Attacks on Shiites in the capital and southern Iraq on Thursday killed 70 people and wounded more than 100, the highest death toll since August, as a row between the Shiite-led government and the main Sunni-backed bloc stoked sectarian tensions.

Meanwhile, in Baghdad, gunmen burst into the home of Fatma Tayyiq, a branch manager for the Commercial Bank of Iraq, and shot her and husband dead in the capital's central Karrada district, an interior ministry official said.

It was not immediately clear why they were targeted.

And in the northern ethnically mixed city of Kirkuk, an insurgent opened fire on a group of security officers from Iraq's autonomous Kurdish region, known as the asayesh, killing two officers and wounding two others, a police officer and a doctor at the city's hospital said.
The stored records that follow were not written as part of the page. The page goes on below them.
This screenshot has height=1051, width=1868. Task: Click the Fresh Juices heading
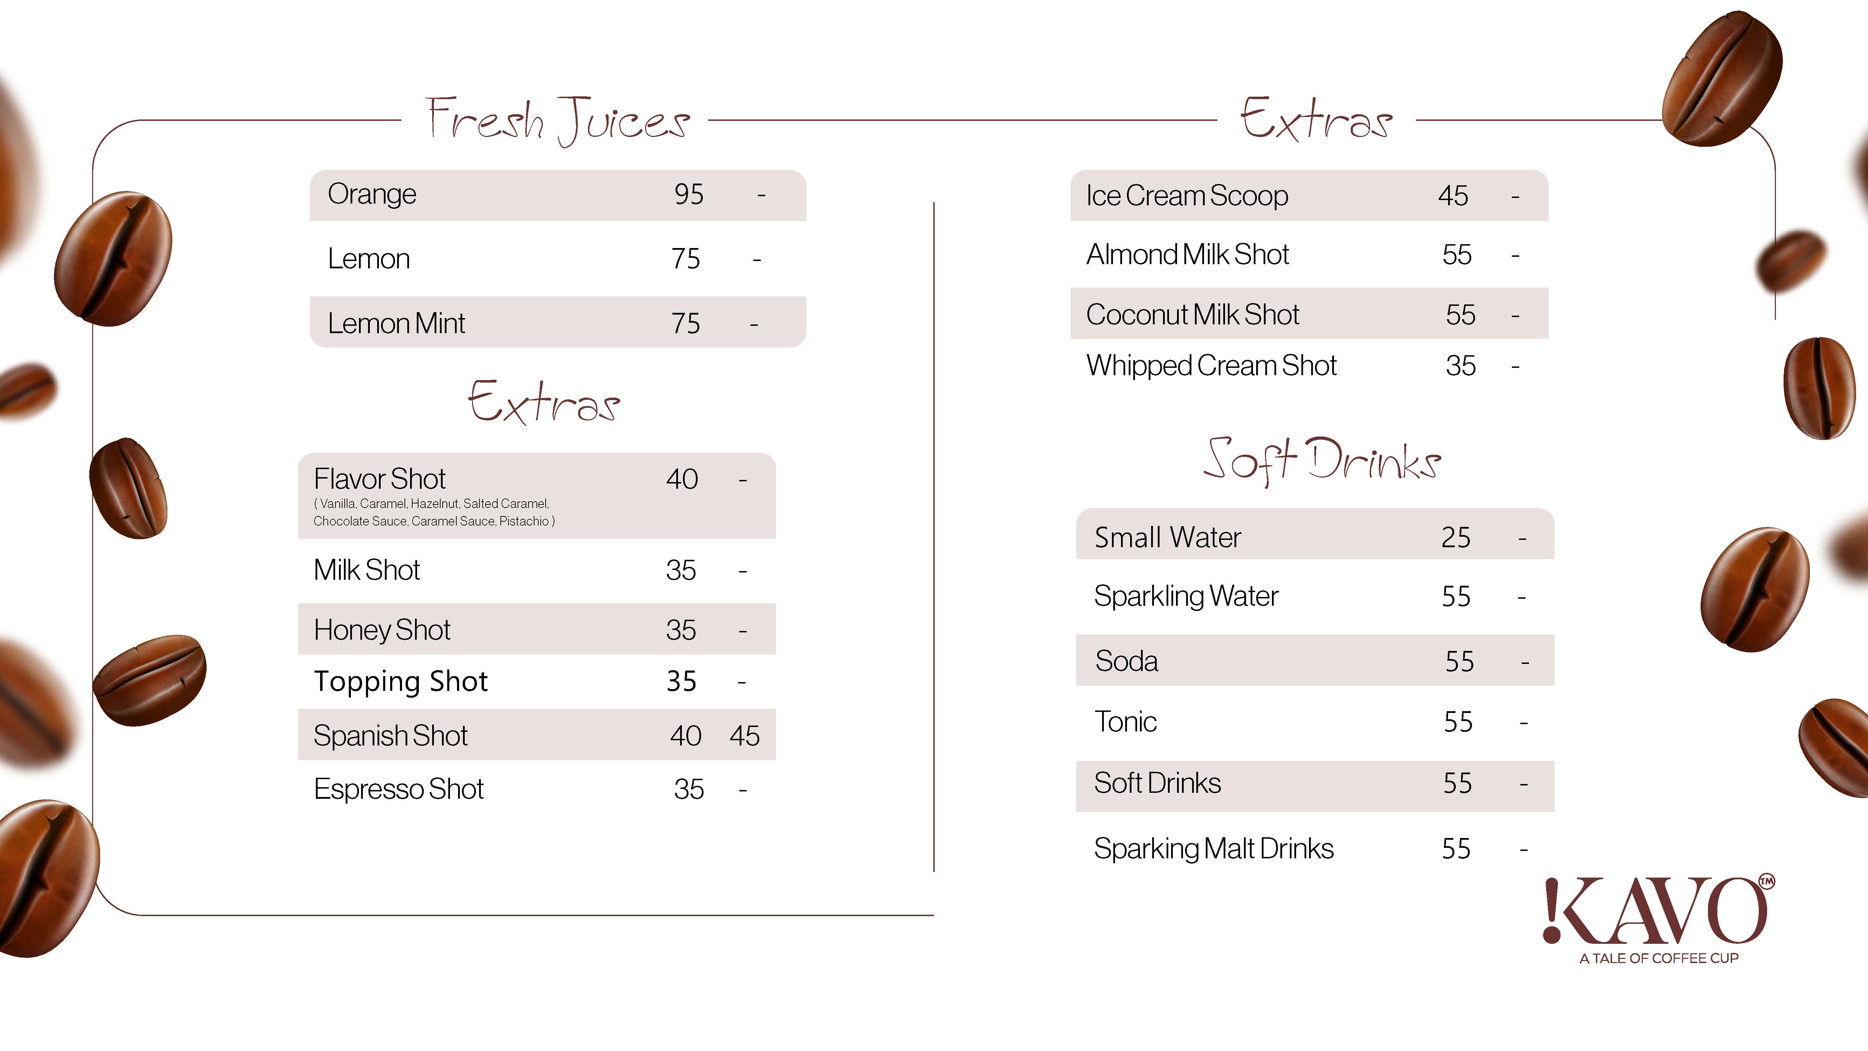556,120
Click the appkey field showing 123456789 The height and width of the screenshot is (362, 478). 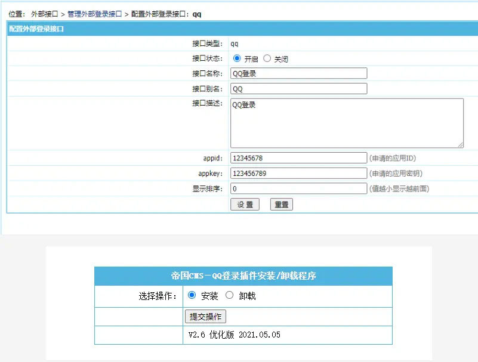tap(298, 173)
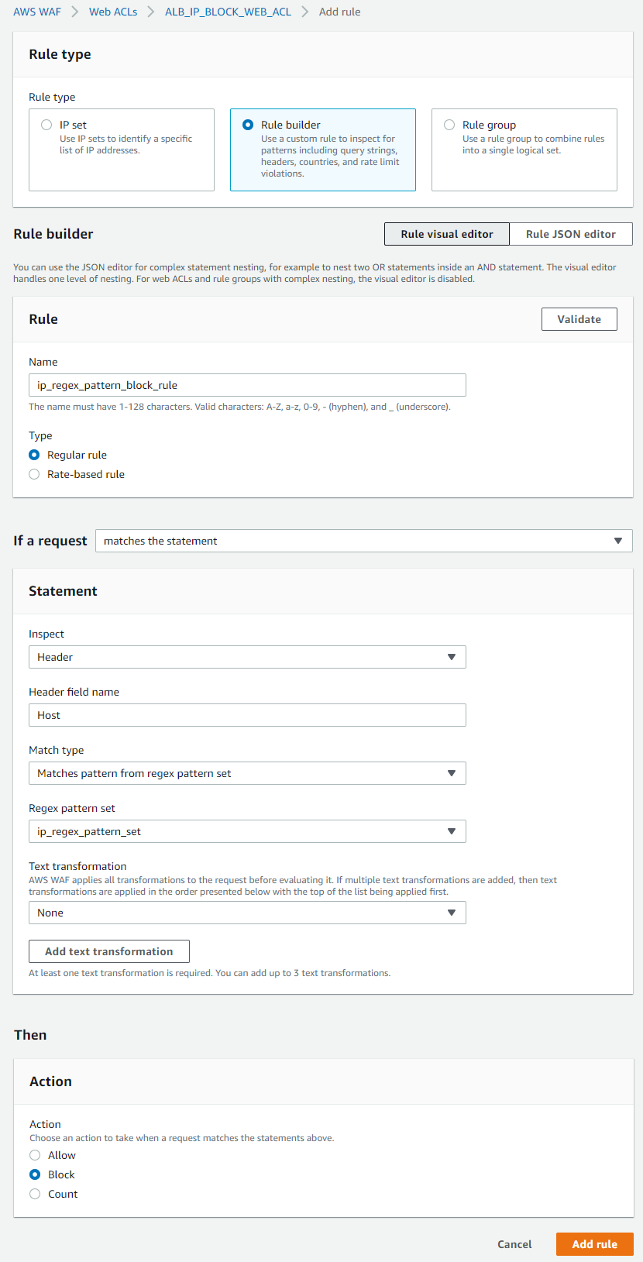Select the IP set rule type
Image resolution: width=643 pixels, height=1262 pixels.
(46, 125)
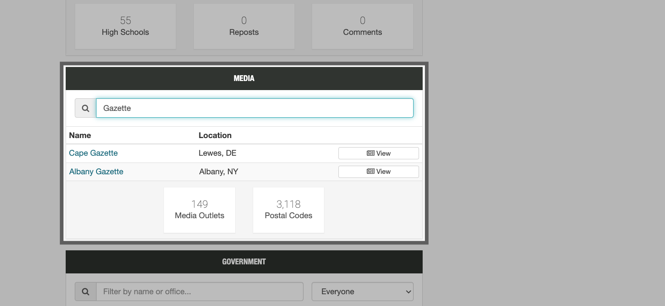Expand the Everyone dropdown

pyautogui.click(x=362, y=292)

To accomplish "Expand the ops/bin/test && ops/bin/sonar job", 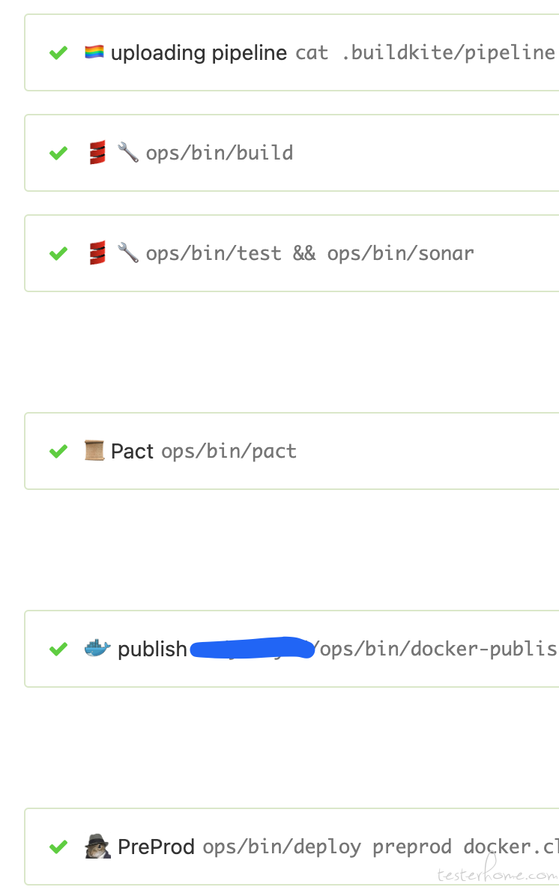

The gunman was killed in return fire.

In the former insurgent bastion of Fallujah, west of Baghdad, a roadside bomb killed one Iraqi soldier and wounded three others, army Lieutenant Colonel Yassin Mohammed said.

Also on Monday, al-Qaida's front group the Islamic State of Iraq (ISI) claimed a November 28 suicide car bomb attack against parliament which it said targeted Prime Minister Nouri al-Maliki and MPs.

An Iraqi lawmaker was wounded and two other people killed in the blast.

Baghdad security spokesman Qassim Atta said last month that the attacker drove a black SUV containing 20 kilograms of locally-made explosives.

In a statement published on the Honein jihadist forum, ISI also said it was behind a December 26 suicide car bombing of the interior ministry in Baghdad, as well as dozens of other attacks.